YOUR INSTRUCTIONS =>
Output all of the records exactly, word for word.

RECORDS FOR THIS TASK section start

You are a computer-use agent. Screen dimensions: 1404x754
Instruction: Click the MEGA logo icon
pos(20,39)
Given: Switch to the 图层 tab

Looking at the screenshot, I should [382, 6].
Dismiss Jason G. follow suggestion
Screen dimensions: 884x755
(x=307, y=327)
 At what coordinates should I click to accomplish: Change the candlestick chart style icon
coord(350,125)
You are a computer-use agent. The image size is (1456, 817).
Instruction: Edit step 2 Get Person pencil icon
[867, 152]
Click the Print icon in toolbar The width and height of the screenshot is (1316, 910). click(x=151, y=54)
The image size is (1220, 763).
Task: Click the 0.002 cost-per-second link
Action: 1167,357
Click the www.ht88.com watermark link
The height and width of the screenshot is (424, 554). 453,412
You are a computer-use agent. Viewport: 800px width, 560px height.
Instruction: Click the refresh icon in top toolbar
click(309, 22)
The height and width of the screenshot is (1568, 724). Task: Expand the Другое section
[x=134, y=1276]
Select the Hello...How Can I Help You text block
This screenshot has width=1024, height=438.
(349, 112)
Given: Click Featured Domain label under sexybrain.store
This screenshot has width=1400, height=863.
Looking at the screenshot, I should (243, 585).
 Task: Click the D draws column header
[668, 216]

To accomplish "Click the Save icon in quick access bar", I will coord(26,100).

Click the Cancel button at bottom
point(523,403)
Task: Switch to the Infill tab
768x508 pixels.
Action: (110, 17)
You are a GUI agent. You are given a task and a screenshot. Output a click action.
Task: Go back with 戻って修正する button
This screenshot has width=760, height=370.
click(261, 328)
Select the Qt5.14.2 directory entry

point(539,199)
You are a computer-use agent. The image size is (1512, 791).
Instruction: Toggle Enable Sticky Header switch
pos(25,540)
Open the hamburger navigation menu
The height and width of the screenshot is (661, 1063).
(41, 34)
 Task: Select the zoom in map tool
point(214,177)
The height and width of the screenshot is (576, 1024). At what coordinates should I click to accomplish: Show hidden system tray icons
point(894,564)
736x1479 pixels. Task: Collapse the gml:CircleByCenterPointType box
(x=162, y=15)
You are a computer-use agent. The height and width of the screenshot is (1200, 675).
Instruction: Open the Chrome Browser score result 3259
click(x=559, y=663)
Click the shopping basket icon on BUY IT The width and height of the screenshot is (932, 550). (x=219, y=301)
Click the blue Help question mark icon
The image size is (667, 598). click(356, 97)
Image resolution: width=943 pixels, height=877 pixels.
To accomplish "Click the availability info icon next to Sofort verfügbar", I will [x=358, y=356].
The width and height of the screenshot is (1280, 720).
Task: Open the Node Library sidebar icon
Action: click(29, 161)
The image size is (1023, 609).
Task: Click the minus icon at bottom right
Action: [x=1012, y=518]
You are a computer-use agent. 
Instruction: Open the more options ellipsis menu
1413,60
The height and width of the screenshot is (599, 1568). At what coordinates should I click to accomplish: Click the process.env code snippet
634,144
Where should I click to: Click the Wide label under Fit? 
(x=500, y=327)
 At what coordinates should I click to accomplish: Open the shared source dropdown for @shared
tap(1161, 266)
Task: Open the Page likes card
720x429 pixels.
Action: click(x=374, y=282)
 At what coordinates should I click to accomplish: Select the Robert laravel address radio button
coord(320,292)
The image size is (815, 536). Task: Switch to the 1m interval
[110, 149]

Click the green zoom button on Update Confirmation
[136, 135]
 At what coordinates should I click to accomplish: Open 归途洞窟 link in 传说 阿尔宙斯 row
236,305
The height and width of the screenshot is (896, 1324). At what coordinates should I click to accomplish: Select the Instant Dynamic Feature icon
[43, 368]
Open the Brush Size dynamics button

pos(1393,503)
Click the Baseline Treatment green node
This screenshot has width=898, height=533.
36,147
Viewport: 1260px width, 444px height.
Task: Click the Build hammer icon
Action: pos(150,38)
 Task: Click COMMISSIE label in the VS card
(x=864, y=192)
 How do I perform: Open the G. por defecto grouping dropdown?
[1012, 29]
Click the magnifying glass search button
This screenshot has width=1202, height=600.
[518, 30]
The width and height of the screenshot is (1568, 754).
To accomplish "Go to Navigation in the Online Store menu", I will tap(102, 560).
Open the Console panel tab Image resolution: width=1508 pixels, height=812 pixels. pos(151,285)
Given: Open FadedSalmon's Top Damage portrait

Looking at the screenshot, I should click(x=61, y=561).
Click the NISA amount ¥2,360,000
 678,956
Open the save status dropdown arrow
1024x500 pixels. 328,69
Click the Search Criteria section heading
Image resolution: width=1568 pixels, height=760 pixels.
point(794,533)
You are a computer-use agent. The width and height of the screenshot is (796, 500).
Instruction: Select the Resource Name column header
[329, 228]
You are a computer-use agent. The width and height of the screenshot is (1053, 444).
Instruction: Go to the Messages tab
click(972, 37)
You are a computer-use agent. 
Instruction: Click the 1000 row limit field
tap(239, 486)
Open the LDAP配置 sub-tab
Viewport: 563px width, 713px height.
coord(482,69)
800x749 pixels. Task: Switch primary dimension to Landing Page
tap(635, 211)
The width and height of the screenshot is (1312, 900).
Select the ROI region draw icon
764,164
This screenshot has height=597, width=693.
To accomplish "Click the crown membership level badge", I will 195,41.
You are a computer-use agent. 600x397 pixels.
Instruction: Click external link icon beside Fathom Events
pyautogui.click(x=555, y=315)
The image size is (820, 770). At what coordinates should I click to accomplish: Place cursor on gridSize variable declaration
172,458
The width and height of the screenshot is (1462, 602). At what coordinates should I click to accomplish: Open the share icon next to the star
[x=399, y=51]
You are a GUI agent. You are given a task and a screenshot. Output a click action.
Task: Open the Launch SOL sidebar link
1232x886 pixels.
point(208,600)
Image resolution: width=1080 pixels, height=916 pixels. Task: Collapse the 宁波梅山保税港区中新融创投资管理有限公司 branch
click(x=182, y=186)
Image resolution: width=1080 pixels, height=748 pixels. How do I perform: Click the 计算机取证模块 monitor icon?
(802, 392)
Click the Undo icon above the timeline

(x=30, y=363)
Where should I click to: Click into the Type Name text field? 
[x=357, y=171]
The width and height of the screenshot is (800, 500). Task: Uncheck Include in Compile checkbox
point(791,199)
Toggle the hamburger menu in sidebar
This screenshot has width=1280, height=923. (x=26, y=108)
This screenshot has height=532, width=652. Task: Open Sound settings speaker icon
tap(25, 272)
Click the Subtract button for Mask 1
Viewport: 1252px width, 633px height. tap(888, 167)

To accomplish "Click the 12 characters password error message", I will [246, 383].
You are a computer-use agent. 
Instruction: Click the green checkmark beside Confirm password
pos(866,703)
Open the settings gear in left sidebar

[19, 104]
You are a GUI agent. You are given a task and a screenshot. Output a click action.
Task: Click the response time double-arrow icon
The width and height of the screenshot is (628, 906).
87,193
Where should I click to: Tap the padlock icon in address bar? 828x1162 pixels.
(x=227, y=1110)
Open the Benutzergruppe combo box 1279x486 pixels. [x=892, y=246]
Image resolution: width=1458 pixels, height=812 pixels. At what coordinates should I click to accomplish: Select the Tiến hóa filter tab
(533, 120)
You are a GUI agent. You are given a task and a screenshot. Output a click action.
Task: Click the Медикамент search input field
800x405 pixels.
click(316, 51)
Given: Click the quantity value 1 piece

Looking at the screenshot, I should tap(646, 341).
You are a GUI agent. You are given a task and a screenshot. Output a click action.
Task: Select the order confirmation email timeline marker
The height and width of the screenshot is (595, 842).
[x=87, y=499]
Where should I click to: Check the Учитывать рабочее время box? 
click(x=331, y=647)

RECORDS FOR THIS TASK section end

SOLUTION TO THIS EXERCISE =>
You are a computer-use agent. Screen dimensions: 1404x754
Instruction: Click the MEGA logo icon
pos(20,39)
Given: Switch to the 图层 tab

Looking at the screenshot, I should [382, 6].
Dismiss Jason G. follow suggestion
Screen dimensions: 884x755
(x=307, y=327)
 At what coordinates should I click to accomplish: Change the candlestick chart style icon
coord(350,125)
You are a computer-use agent. The image size is (1456, 817).
Instruction: Edit step 2 Get Person pencil icon
[867, 152]
Click the Print icon in toolbar The width and height of the screenshot is (1316, 910). click(x=151, y=54)
The image size is (1220, 763).
Task: Click the 0.002 cost-per-second link
Action: 1167,357
Click the www.ht88.com watermark link
The height and width of the screenshot is (424, 554). 453,412
You are a computer-use agent. Viewport: 800px width, 560px height.
Instruction: Click the refresh icon in top toolbar
click(309, 22)
The height and width of the screenshot is (1568, 724). Task: Expand the Другое section
[x=134, y=1276]
Select the Hello...How Can I Help You text block
This screenshot has width=1024, height=438.
(349, 112)
Given: Click Featured Domain label under sexybrain.store
This screenshot has width=1400, height=863.
Looking at the screenshot, I should (243, 585).
 Task: Click the D draws column header
[668, 216]

To accomplish "Click the Save icon in quick access bar", I will coord(26,100).

Click the Cancel button at bottom
point(523,403)
Task: Switch to the Infill tab
768x508 pixels.
Action: (110, 17)
You are a GUI agent. You are given a task and a screenshot. Output a click action.
Task: Go back with 戻って修正する button
This screenshot has width=760, height=370.
click(261, 328)
Select the Qt5.14.2 directory entry

point(539,199)
You are a computer-use agent. The image size is (1512, 791).
Instruction: Toggle Enable Sticky Header switch
pos(25,540)
Open the hamburger navigation menu
The height and width of the screenshot is (661, 1063).
(41, 34)
 Task: Select the zoom in map tool
point(214,177)
The height and width of the screenshot is (576, 1024). At what coordinates should I click to accomplish: Show hidden system tray icons
point(894,564)
736x1479 pixels. Task: Collapse the gml:CircleByCenterPointType box
(x=162, y=15)
You are a computer-use agent. The height and width of the screenshot is (1200, 675).
Instruction: Open the Chrome Browser score result 3259
click(x=559, y=663)
Click the shopping basket icon on BUY IT The width and height of the screenshot is (932, 550). (x=219, y=301)
Click the blue Help question mark icon
The image size is (667, 598). click(356, 97)
Image resolution: width=943 pixels, height=877 pixels.
To accomplish "Click the availability info icon next to Sofort verfügbar", I will [x=358, y=356].
The width and height of the screenshot is (1280, 720).
Task: Open the Node Library sidebar icon
Action: click(29, 161)
The image size is (1023, 609).
Task: Click the minus icon at bottom right
Action: [x=1012, y=518]
You are a computer-use agent. 
Instruction: Open the more options ellipsis menu
1413,60
The height and width of the screenshot is (599, 1568). At what coordinates should I click to accomplish: Click the process.env code snippet
634,144
Where should I click to: Click the Wide label under Fit? 
(x=500, y=327)
 At what coordinates should I click to accomplish: Open the shared source dropdown for @shared
tap(1161, 266)
Task: Open the Page likes card
720x429 pixels.
Action: click(x=374, y=282)
 At what coordinates should I click to accomplish: Select the Robert laravel address radio button
coord(320,292)
The image size is (815, 536). Task: Switch to the 1m interval
[110, 149]

Click the green zoom button on Update Confirmation
[136, 135]
 At what coordinates should I click to accomplish: Open 归途洞窟 link in 传说 阿尔宙斯 row
236,305
The height and width of the screenshot is (896, 1324). At what coordinates should I click to accomplish: Select the Instant Dynamic Feature icon
[43, 368]
Open the Brush Size dynamics button

pos(1393,503)
Click the Baseline Treatment green node
This screenshot has width=898, height=533.
36,147
Viewport: 1260px width, 444px height.
Task: Click the Build hammer icon
Action: pos(150,38)
 Task: Click COMMISSIE label in the VS card
(x=864, y=192)
 How do I perform: Open the G. por defecto grouping dropdown?
[1012, 29]
Click the magnifying glass search button
This screenshot has width=1202, height=600.
[518, 30]
The width and height of the screenshot is (1568, 754).
To accomplish "Go to Navigation in the Online Store menu", I will tap(102, 560).
Open the Console panel tab Image resolution: width=1508 pixels, height=812 pixels. pos(151,285)
Given: Open FadedSalmon's Top Damage portrait

Looking at the screenshot, I should click(x=61, y=561).
Click the NISA amount ¥2,360,000
 678,956
Open the save status dropdown arrow
1024x500 pixels. 328,69
Click the Search Criteria section heading
Image resolution: width=1568 pixels, height=760 pixels.
point(794,533)
You are a computer-use agent. The width and height of the screenshot is (796, 500).
Instruction: Select the Resource Name column header
[329, 228]
You are a computer-use agent. The width and height of the screenshot is (1053, 444).
Instruction: Go to the Messages tab
click(972, 37)
You are a computer-use agent. 
Instruction: Click the 1000 row limit field
tap(239, 486)
Open the LDAP配置 sub-tab
Viewport: 563px width, 713px height.
coord(482,69)
800x749 pixels. Task: Switch primary dimension to Landing Page
tap(635, 211)
The width and height of the screenshot is (1312, 900).
Select the ROI region draw icon
764,164
This screenshot has height=597, width=693.
To accomplish "Click the crown membership level badge", I will 195,41.
You are a computer-use agent. 600x397 pixels.
Instruction: Click external link icon beside Fathom Events
pyautogui.click(x=555, y=315)
The image size is (820, 770). At what coordinates should I click to accomplish: Place cursor on gridSize variable declaration
172,458
The width and height of the screenshot is (1462, 602). At what coordinates should I click to accomplish: Open the share icon next to the star
[x=399, y=51]
You are a GUI agent. You are given a task and a screenshot. Output a click action.
Task: Open the Launch SOL sidebar link
1232x886 pixels.
point(208,600)
Image resolution: width=1080 pixels, height=916 pixels. Task: Collapse the 宁波梅山保税港区中新融创投资管理有限公司 branch
click(x=182, y=186)
Image resolution: width=1080 pixels, height=748 pixels. How do I perform: Click the 计算机取证模块 monitor icon?
(802, 392)
Click the Undo icon above the timeline

(x=30, y=363)
Where should I click to: Click into the Type Name text field? 
[x=357, y=171]
The width and height of the screenshot is (800, 500). Task: Uncheck Include in Compile checkbox
point(791,199)
Toggle the hamburger menu in sidebar
This screenshot has width=1280, height=923. (x=26, y=108)
This screenshot has height=532, width=652. Task: Open Sound settings speaker icon
tap(25, 272)
Click the Subtract button for Mask 1
Viewport: 1252px width, 633px height. tap(888, 167)

To accomplish "Click the 12 characters password error message", I will [246, 383].
You are a computer-use agent. 
Instruction: Click the green checkmark beside Confirm password
pos(866,703)
Open the settings gear in left sidebar

[19, 104]
You are a GUI agent. You are given a task and a screenshot. Output a click action.
Task: Click the response time double-arrow icon
The width and height of the screenshot is (628, 906).
87,193
Where should I click to: Tap the padlock icon in address bar? 828x1162 pixels.
(x=227, y=1110)
Open the Benutzergruppe combo box 1279x486 pixels. [x=892, y=246]
Image resolution: width=1458 pixels, height=812 pixels. At what coordinates should I click to accomplish: Select the Tiến hóa filter tab
(533, 120)
You are a GUI agent. You are given a task and a screenshot. Output a click action.
Task: Click the Медикамент search input field
800x405 pixels.
click(316, 51)
Given: Click the quantity value 1 piece

Looking at the screenshot, I should tap(646, 341).
You are a GUI agent. You are given a task and a screenshot. Output a click action.
Task: Select the order confirmation email timeline marker
The height and width of the screenshot is (595, 842).
[x=87, y=499]
Where should I click to: Check the Учитывать рабочее время box? 
click(x=331, y=647)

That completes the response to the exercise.